COMPLETE THE FOLLOWING =
**a)** In the Modal training excerpt, about how long does the initial build take?
**b)** Which lines of the records contain the word "sidebar"? Show each one in full.

EXCERPT =
============

Template customization: Replace [YOUR_WANDB_ENTITY] and [YOUR_PROJECT_NAME] with your credentials. Adjust max_steps for full training runs.

11) Running the Training

modal run --detach train_modal.py > lean_training_task.txt

What happens: - Initial build: ~10-15 minutes (cached for subsequent runs) - Test execution: 5 training steps from your config - Checkpointing: Saves to your Modal volume - Logging: Streams to Wandb

Monitor progress in a separate terminal:

# Get App ID after ~2 minutes:
modal app list

# Stream logs:
modal app log [APP_ID]

12) Checkpoint Management

List all experiments:

modal volume ls openr1-checkpoints

Download a single checkpoint:

modal volume get openr1-checkpoints [EXPERIMENT_NAME]/checkpoint-final ./downloaded-model

Download entire experiment:

modal volume get openr1-checkpoints [EXPERIMENT_NAME] ./downloaded-experiment

Inspect without downloading:

modal volume ls openr1-checkpoints [EXPERIMENT_NAME]/

Resume from checkpoint: Add this to the cmd in train_modal.py:

resume_path = "/app/checkpoints/[EXPERIMENT_NAME]/checkpoint-[STEP]"
f"--resume_from_checkpoint {resume_path}"

Delete specific experiment:

modal volume rm openr1-checkpoints [EXPERIMENT_NAME] --recursive

Delete entire volume (⚠️ permanent):

modal volume delete openr1-checkpoints

Check storage costs:

modal volume list
# Shows size in GB. Example: 42GB × $0.10 = $4.20/month

============

Entries on where items appear =
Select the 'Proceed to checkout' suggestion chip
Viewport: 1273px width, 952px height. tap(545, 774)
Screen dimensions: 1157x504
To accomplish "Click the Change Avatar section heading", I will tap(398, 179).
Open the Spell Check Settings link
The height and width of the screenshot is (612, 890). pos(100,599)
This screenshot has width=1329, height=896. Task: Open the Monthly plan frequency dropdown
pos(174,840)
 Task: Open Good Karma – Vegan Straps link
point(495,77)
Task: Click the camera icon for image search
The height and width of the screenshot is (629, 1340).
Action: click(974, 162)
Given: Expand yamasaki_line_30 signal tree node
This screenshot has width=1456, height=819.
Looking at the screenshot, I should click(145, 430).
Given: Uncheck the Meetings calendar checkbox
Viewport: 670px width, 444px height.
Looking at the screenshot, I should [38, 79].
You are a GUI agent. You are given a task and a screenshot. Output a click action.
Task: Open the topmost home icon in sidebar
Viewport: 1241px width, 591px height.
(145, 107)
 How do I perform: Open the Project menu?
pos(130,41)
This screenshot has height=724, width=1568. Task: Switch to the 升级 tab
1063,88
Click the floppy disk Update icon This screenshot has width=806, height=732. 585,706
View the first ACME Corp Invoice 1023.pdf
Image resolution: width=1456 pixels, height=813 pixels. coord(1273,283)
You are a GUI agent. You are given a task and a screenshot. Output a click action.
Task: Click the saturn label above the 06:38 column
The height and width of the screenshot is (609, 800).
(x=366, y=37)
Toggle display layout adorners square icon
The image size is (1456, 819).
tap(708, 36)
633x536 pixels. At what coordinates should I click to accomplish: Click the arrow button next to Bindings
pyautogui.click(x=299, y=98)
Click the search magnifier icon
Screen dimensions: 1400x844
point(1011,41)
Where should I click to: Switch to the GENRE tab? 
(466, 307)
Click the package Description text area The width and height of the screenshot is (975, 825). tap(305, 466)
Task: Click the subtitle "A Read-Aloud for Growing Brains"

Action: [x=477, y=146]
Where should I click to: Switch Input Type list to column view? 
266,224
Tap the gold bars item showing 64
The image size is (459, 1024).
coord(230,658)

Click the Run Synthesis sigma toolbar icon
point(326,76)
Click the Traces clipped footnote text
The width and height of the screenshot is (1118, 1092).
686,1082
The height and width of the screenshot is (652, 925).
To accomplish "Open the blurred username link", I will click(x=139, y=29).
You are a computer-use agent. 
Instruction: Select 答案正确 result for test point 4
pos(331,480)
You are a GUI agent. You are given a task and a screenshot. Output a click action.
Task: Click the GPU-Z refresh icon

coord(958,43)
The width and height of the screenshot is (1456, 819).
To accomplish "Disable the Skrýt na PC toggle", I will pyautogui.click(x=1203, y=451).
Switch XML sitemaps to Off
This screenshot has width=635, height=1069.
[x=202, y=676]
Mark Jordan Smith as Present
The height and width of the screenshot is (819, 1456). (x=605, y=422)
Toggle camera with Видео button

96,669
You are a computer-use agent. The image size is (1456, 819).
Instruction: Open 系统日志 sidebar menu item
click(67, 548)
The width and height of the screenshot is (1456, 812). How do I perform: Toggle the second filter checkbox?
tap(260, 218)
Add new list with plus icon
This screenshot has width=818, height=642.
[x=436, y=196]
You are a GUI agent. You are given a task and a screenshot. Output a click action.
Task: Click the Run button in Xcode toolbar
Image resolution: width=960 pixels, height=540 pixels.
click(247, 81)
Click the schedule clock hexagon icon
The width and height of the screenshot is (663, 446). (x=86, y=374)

============

FINAL RESULTS =
**a)** About 10–15 minutes, and it is cached for subsequent runs.

**b)**
Task: Open the topmost home icon in sidebar
Instruction: Open 系统日志 sidebar menu item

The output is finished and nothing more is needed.